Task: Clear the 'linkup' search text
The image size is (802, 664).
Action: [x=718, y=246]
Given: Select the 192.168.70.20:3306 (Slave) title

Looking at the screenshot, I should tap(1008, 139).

-=-=-=-=-

= Goal of the exercise =
Reproduce, exactly and only, the lines running from the one with "The image size is (802, 664)." to the end of the listing above.

= Solved problem =
The image size is (802, 664).
Action: [x=718, y=246]
Given: Select the 192.168.70.20:3306 (Slave) title

Looking at the screenshot, I should tap(1008, 139).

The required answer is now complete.